Autour de la success story bientôt bi-décennale de Ceysson & Bénétière, qu’augure le futur pour la Galerie ici au Grand-Duché, comme à l’international ?

Pour le Grand-Duché, nous avons la certitude que nous voulons y rester. Cependant, il n'est pas toujours facile de savoir si les pouvoirs publics ont vraiment envie de favoriser le marché de l'art. Le Luxembourg est souvent perçu comme un paradis fiscal, mais pour nous, c'est actuellement le pays le plus complexe en matière de taxes, notamment sur la TVA à l'importation des œuvres d'art. Nous pourrions développer la galerie de manière conséquente si la législation était plus claire et moins protectionniste dans ce domaine.

Dans le domaine artistique, nous sommes très fiers d'avoir accueilli des artistes historiques tels que Phillip King, Frank Stella ou Nancy Grave. Pour Stella, c'est un rêve de longue date qui se réalise. Il y a sûrement d'autres artistes de la même importance que nous pourrions accueillir dans la galerie. Nous travaillons actuellement sur ce projet et espérons dévoiler de bonnes surprises dans les mois à venir. Au niveau international, nous avons un projet d'ouverture en cours en Asie et espérons qu'il se concrétisera.

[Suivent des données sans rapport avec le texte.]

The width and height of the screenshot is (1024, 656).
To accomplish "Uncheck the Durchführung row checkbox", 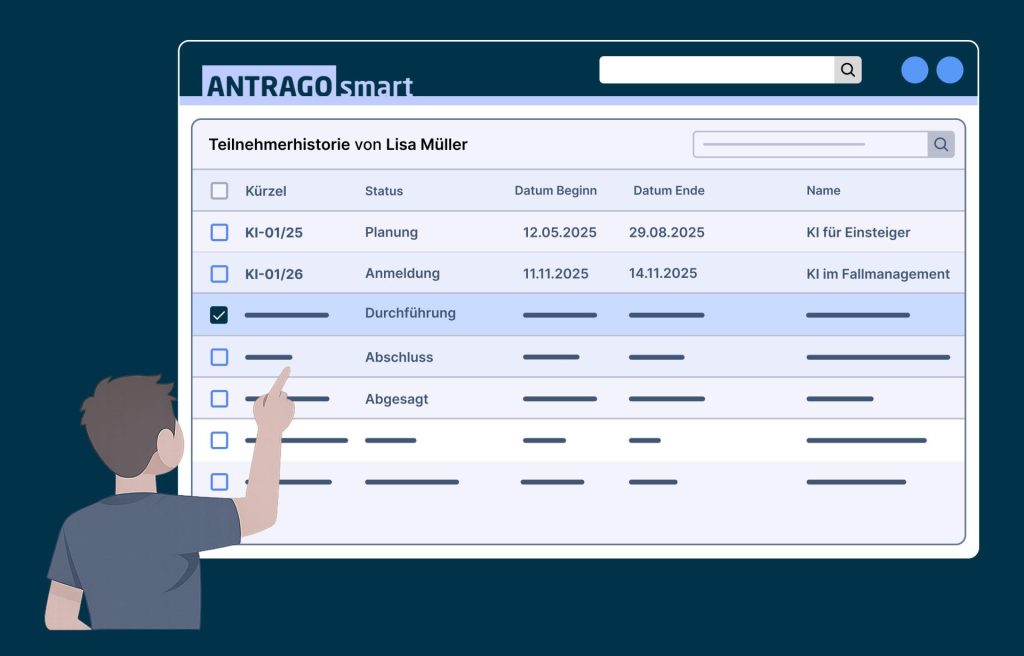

Nous souhaitons également nous développer davantage aux États-Unis.

Très prochainement, nous inaugurerons notre galerie au domaine de Panéry avec une exposition consacrée à Frank Chalendard. L’événement de l'été dernier était une préfiguration, mais l'espace d'exposition n'était pas terminé. Ce sera donc une véritable galerie qui proposera quatre expositions par an et sera ouverte du mercredi au samedi. En plus de la programmation régulière, les visiteurs pourront découvrir les sculptures installées progressivement dans le parc de 500 hectares. Des œuvres de Noël Dolla, Bernard Pagès, Aurélie Pétrel et Bernar Venet y sont déjà installées. La prochaine exposition accueillera les œuvres de Gloria Friedmann.